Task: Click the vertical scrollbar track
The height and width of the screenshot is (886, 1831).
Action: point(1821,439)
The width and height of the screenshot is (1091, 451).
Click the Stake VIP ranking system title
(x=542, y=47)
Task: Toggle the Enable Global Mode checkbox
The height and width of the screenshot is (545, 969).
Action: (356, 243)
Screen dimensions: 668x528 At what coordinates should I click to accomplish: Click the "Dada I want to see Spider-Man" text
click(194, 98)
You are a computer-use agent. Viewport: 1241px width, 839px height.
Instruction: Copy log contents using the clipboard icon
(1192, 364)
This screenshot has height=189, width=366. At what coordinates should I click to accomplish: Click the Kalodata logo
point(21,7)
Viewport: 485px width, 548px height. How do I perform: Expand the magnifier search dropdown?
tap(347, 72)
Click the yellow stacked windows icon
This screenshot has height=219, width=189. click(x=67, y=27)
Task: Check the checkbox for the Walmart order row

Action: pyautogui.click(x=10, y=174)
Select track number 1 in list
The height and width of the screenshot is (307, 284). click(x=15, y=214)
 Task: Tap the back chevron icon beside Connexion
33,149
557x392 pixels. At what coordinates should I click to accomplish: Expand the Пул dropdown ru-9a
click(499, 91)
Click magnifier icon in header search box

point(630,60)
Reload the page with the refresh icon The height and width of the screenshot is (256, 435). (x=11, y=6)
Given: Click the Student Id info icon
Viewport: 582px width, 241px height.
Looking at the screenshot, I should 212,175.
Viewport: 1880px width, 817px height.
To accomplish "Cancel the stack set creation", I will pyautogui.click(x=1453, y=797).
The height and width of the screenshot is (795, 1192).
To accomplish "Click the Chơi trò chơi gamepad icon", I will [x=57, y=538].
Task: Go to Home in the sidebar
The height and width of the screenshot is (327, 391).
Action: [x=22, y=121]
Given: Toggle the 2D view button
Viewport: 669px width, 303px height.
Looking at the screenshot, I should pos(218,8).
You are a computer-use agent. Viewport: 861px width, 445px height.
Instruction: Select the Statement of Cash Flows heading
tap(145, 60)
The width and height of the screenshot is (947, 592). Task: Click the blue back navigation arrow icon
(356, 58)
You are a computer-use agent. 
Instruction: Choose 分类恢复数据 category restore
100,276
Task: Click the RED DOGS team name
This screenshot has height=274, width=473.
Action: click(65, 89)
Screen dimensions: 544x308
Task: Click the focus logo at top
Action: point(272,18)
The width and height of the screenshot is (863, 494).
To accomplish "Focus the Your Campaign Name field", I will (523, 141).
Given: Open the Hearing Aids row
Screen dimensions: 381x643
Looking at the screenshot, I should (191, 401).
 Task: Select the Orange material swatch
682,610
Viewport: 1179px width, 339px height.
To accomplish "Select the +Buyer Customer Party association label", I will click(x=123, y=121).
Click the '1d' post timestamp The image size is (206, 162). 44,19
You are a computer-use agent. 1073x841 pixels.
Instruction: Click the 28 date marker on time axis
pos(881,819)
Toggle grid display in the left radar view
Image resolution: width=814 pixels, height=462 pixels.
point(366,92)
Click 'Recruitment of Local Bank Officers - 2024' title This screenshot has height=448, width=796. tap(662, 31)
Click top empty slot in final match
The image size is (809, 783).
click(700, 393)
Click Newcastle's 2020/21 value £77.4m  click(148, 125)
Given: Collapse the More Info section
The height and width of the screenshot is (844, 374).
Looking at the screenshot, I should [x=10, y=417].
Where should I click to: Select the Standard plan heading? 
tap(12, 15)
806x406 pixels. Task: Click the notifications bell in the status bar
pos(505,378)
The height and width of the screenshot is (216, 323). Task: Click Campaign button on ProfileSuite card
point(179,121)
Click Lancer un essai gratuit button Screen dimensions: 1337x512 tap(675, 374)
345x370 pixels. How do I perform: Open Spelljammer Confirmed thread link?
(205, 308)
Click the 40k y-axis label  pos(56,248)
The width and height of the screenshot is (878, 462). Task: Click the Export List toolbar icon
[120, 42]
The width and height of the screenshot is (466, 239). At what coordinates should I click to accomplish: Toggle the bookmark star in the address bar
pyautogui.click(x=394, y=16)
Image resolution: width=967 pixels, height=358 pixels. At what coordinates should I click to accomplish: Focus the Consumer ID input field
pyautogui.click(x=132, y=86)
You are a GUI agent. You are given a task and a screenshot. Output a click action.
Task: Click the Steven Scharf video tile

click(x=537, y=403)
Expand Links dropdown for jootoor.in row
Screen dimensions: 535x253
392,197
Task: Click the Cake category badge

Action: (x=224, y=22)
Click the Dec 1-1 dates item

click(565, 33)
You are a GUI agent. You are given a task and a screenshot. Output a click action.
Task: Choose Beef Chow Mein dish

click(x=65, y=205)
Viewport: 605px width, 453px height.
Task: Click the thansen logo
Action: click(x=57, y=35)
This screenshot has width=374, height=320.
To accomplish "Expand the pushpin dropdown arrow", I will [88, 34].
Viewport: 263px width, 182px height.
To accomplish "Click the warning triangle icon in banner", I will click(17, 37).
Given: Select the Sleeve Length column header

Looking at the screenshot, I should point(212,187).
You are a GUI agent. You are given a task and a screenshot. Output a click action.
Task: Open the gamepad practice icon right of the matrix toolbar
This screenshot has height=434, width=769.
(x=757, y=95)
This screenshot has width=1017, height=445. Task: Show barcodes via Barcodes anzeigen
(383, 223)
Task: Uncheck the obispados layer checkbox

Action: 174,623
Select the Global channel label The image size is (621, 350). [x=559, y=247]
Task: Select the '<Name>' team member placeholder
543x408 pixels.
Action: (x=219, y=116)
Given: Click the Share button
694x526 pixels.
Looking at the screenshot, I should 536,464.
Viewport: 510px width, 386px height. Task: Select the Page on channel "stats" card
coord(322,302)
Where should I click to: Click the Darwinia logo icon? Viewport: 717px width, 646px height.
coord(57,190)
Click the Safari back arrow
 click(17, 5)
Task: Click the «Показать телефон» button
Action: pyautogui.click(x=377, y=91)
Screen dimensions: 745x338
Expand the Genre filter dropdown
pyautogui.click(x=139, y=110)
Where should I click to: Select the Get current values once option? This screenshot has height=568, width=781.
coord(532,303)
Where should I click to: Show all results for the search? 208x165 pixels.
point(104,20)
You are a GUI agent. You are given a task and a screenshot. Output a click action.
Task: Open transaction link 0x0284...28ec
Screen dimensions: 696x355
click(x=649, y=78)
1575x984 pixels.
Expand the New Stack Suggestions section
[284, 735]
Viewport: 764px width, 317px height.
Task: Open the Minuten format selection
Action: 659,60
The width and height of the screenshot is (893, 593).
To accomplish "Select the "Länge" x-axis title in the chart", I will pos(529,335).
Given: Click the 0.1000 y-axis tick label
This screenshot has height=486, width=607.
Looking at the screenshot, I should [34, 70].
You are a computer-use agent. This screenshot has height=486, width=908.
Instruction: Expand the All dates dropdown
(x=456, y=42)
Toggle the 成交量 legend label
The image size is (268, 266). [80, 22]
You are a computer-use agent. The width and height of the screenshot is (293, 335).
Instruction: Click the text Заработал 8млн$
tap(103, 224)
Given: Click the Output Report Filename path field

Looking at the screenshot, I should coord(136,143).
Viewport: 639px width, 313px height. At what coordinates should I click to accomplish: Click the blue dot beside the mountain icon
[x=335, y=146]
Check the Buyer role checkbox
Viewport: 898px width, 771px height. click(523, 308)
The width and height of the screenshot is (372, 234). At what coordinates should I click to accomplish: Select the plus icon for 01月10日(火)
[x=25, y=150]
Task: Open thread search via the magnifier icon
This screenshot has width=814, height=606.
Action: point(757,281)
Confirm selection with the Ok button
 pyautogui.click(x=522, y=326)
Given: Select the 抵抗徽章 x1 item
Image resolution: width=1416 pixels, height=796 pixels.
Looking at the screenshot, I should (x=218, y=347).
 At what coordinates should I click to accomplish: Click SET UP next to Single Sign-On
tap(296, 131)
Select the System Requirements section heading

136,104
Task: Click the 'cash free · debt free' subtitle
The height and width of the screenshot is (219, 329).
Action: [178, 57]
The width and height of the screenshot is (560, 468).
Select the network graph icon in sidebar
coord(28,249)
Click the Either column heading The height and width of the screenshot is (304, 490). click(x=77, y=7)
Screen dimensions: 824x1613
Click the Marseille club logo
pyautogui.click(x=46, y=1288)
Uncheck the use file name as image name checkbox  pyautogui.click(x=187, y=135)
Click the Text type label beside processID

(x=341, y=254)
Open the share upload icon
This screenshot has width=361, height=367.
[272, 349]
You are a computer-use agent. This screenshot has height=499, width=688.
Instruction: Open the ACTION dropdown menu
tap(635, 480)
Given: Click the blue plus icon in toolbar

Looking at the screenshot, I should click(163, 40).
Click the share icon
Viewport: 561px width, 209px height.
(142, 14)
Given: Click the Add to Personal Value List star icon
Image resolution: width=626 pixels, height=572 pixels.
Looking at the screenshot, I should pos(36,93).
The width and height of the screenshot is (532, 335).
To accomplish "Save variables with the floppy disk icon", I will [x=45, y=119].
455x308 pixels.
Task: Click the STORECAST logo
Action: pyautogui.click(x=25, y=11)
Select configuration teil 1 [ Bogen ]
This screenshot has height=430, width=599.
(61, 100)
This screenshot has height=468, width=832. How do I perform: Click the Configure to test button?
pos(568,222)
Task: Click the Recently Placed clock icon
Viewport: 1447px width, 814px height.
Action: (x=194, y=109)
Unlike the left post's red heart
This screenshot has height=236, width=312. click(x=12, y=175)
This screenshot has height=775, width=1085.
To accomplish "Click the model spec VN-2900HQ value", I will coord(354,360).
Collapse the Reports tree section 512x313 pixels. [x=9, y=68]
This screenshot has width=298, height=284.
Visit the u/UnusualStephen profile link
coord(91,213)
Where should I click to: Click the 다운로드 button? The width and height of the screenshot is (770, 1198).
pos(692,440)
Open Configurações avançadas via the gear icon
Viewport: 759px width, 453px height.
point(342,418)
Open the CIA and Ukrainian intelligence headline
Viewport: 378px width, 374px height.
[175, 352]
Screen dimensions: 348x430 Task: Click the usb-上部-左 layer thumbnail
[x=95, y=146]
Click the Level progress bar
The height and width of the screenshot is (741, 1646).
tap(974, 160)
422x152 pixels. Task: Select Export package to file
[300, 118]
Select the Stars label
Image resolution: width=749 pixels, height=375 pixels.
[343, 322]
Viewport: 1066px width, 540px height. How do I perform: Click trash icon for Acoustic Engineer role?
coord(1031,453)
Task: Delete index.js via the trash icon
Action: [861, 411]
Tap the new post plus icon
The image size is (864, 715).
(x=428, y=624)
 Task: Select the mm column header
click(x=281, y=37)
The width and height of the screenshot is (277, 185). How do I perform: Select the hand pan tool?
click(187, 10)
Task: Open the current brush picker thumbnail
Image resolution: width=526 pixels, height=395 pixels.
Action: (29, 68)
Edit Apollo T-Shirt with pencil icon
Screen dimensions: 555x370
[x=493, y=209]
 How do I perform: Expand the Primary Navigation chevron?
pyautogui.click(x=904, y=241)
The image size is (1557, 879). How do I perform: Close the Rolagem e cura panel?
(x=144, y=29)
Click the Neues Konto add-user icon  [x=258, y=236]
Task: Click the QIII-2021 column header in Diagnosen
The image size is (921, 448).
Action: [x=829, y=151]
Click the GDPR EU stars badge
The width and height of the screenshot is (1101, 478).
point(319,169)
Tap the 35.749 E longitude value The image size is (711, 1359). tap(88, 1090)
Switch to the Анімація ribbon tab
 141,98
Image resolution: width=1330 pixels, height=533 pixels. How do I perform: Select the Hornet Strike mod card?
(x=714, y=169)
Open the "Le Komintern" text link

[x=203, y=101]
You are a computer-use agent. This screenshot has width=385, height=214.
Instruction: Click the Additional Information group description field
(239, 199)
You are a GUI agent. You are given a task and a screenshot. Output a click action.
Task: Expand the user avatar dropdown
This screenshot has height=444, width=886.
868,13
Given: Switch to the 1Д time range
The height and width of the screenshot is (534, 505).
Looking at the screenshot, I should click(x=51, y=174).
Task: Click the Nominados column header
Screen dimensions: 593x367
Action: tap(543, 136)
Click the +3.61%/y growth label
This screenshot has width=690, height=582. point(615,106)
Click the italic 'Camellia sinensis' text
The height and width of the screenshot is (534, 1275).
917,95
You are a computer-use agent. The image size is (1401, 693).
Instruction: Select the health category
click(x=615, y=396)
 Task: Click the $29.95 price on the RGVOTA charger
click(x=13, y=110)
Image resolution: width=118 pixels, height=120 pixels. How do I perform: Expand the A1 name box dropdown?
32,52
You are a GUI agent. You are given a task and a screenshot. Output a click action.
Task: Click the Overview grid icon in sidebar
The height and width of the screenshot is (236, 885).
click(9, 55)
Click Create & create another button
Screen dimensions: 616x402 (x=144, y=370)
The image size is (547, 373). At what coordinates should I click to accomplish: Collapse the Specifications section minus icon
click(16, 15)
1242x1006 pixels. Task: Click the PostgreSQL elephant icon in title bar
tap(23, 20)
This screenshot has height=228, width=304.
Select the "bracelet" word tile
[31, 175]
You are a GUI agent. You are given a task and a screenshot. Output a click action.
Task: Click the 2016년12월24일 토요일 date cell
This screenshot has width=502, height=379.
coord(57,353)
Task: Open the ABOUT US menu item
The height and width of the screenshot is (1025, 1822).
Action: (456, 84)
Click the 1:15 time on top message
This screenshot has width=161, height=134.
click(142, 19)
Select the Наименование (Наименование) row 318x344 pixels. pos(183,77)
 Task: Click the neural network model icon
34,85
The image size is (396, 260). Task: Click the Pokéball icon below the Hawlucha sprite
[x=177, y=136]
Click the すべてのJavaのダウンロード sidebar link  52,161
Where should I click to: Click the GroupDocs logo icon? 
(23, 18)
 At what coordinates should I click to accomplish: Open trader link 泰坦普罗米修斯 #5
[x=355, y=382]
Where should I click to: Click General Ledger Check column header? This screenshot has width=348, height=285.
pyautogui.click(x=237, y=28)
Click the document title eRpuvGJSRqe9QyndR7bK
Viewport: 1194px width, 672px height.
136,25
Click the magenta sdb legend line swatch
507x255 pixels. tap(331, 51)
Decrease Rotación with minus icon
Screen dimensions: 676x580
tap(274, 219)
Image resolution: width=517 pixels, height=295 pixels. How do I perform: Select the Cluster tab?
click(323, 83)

# [WHAT NEEDS TO BE DONE]
Repeat, exactly as they stand above, the lines from the line with "Given: Click the 0.1000 y-axis tick label" to the line with "The width and height of the screenshot is (560, 468).", both lines included.

# [SOLUTION TO THIS EXERCISE]
Given: Click the 0.1000 y-axis tick label
This screenshot has height=486, width=607.
Looking at the screenshot, I should [34, 70].
You are a computer-use agent. This screenshot has height=486, width=908.
Instruction: Expand the All dates dropdown
(x=456, y=42)
Toggle the 成交量 legend label
The image size is (268, 266). [80, 22]
You are a computer-use agent. The width and height of the screenshot is (293, 335).
Instruction: Click the text Заработал 8млн$
tap(103, 224)
Given: Click the Output Report Filename path field

Looking at the screenshot, I should coord(136,143).
Viewport: 639px width, 313px height. At what coordinates should I click to accomplish: Click the blue dot beside the mountain icon
[x=335, y=146]
Check the Buyer role checkbox
Viewport: 898px width, 771px height. click(523, 308)
The width and height of the screenshot is (372, 234). At what coordinates should I click to accomplish: Select the plus icon for 01月10日(火)
[x=25, y=150]
Task: Open thread search via the magnifier icon
This screenshot has width=814, height=606.
Action: point(757,281)
Confirm selection with the Ok button
 pyautogui.click(x=522, y=326)
Given: Select the 抵抗徽章 x1 item
Image resolution: width=1416 pixels, height=796 pixels.
Looking at the screenshot, I should (x=218, y=347).
 At what coordinates should I click to accomplish: Click SET UP next to Single Sign-On
tap(296, 131)
Select the System Requirements section heading

136,104
Task: Click the 'cash free · debt free' subtitle
The height and width of the screenshot is (219, 329).
Action: [178, 57]
The width and height of the screenshot is (560, 468).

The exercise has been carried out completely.